Exercise aim :: Rewrite the material below with "lightning icon" replaced by "bolt icon" and everything else unchanged. Leave the pictures out of your answer.

Dataset content ::
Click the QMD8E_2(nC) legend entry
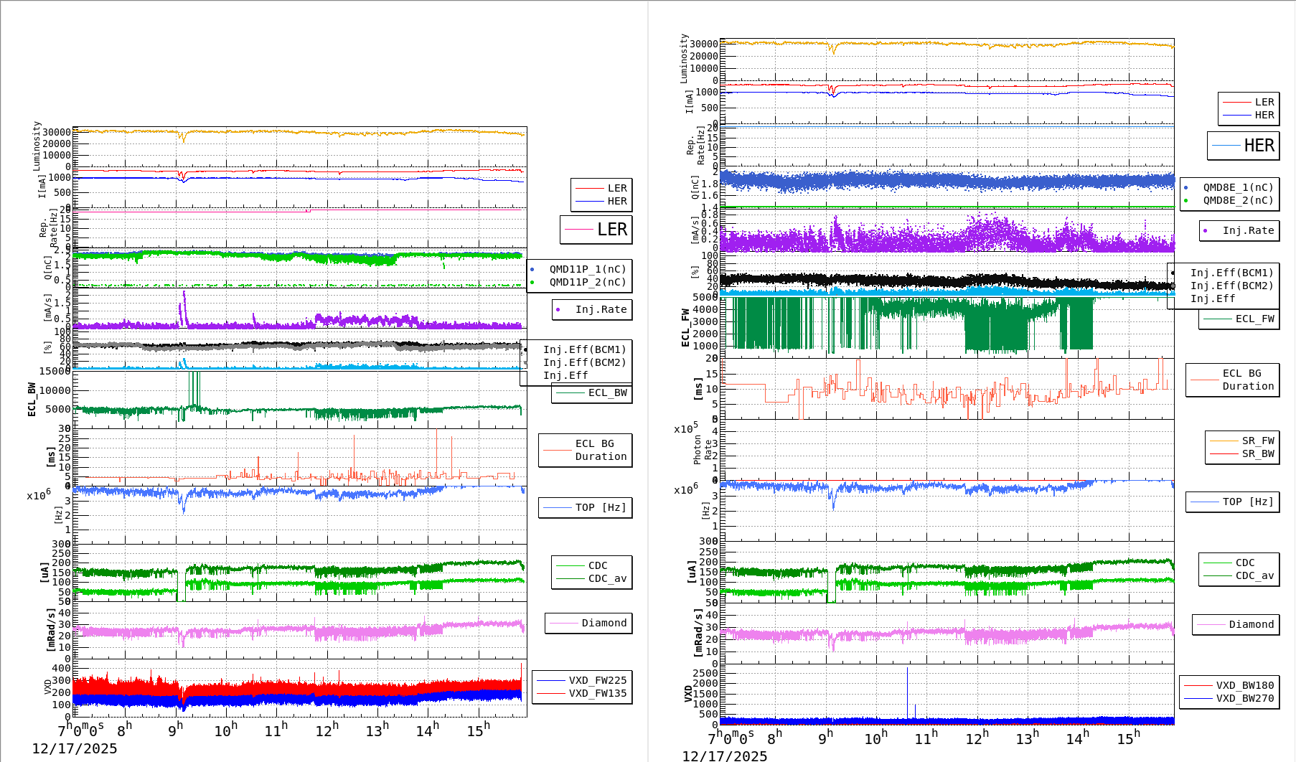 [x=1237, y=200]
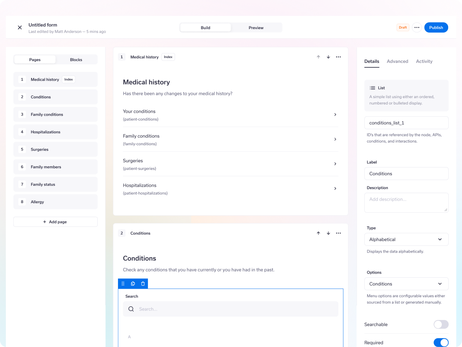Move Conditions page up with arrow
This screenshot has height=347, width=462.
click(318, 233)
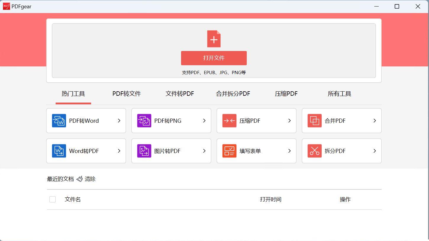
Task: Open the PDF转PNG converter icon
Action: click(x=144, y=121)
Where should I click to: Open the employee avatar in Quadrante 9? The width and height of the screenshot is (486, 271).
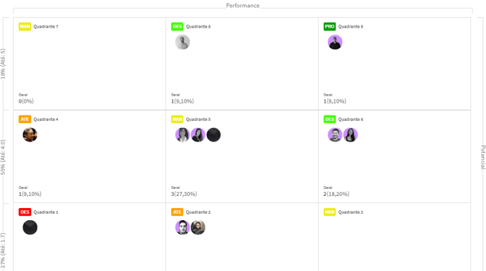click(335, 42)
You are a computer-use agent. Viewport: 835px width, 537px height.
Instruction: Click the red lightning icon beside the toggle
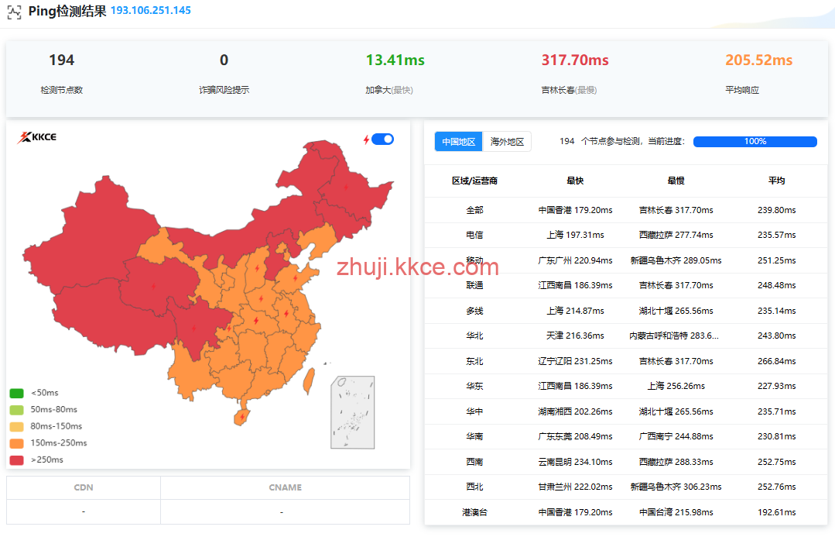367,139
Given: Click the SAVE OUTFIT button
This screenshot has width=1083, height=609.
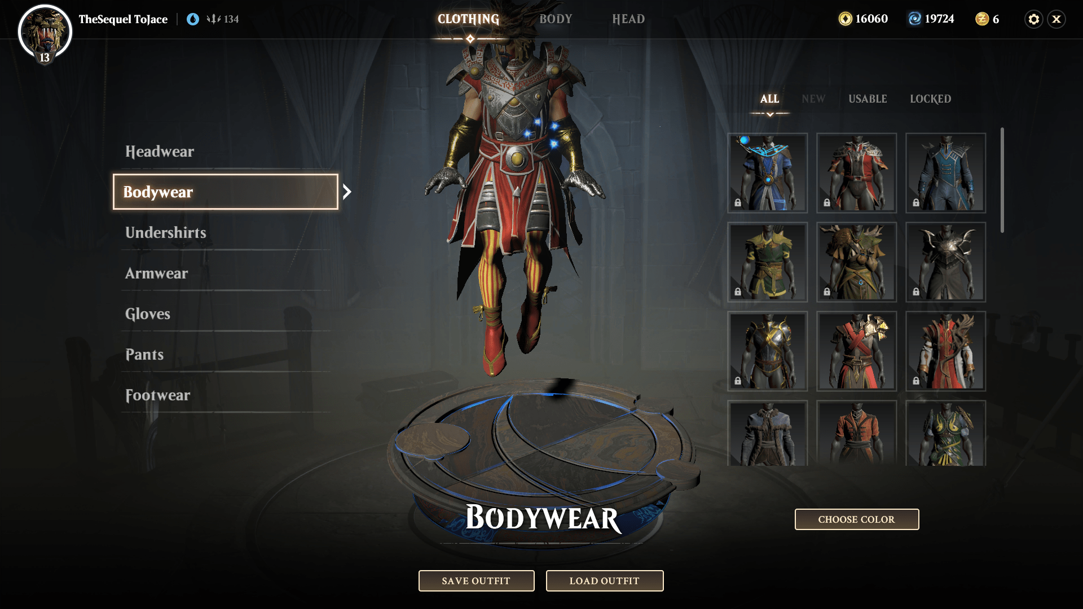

Finished task ::
Click the QMD8E_2(nC) legend entry
 [x=1237, y=200]
Move Conditions page up with arrow
This screenshot has height=347, width=462.
click(318, 233)
Task: Open the PDF转PNG converter icon
Action: click(x=144, y=121)
Where should I click to: Open the employee avatar in Quadrante 9? The width and height of the screenshot is (486, 271).
click(335, 42)
You are a computer-use agent. Viewport: 835px width, 537px height.
Instruction: Click the red bolt icon beside the toggle
367,139
Given: Click the SAVE OUTFIT button
This screenshot has width=1083, height=609.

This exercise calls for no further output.